**Exercise aim:** Check each line of the data below for the word "height", then extract the ones that have it.

**Data shown:**
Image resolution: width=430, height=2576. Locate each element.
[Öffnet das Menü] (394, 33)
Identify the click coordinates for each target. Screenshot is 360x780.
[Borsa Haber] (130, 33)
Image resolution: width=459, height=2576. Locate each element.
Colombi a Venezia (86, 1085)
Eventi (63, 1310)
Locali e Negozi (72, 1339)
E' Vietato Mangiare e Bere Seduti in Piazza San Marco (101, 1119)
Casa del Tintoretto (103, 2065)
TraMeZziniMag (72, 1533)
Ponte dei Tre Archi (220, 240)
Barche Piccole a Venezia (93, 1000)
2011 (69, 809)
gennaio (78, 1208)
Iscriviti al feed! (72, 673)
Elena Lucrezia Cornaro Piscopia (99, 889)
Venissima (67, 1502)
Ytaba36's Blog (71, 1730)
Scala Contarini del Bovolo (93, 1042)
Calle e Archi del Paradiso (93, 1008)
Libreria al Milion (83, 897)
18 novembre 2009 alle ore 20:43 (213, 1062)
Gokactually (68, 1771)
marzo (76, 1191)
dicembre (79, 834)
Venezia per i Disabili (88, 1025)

**Expected answer:**
Image resolution: width=430, height=2576. Locate each element.
Image resolution: width=459, height=2576. Locate each element.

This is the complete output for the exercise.